Give again, exactly as written, each line of the material below starting at the line that contains "Task: Open the Дни time unit dropdown" and ending at the line that contains "The width and". Both ends count, and no other line does.

-- Material provided follows --

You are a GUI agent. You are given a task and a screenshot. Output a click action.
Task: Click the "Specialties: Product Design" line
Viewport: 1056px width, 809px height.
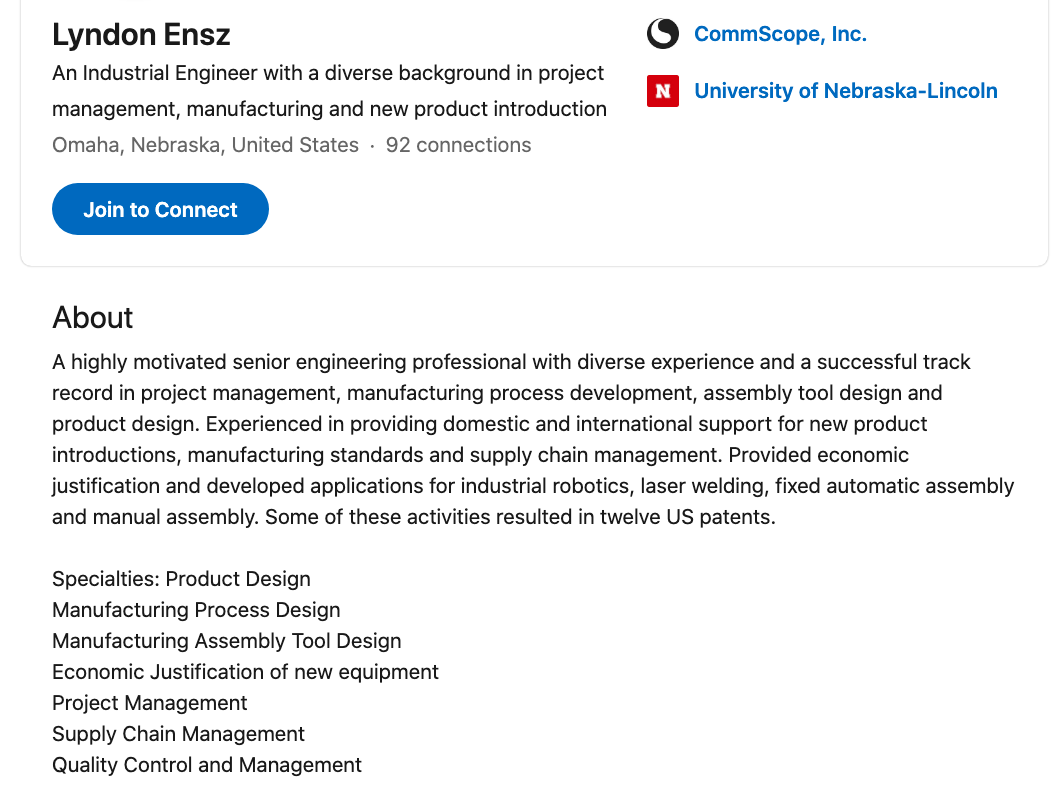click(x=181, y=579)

-- Material provided concluded --
-- Material provided follows --

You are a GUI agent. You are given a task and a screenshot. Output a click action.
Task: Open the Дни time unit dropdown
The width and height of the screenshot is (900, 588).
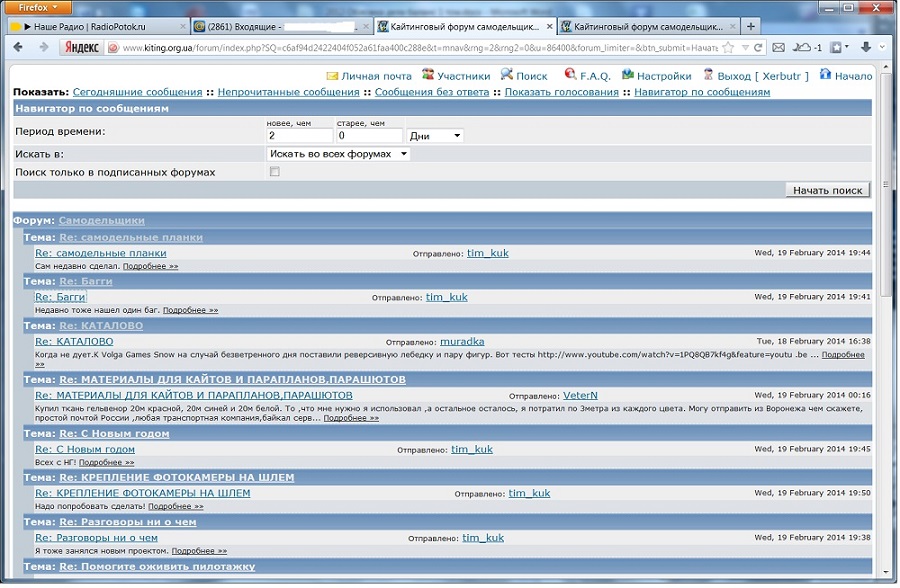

-- Material provided concluded --

- Task output:
Task: Open the Дни time unit dropdown
The width and height of the screenshot is (900, 588).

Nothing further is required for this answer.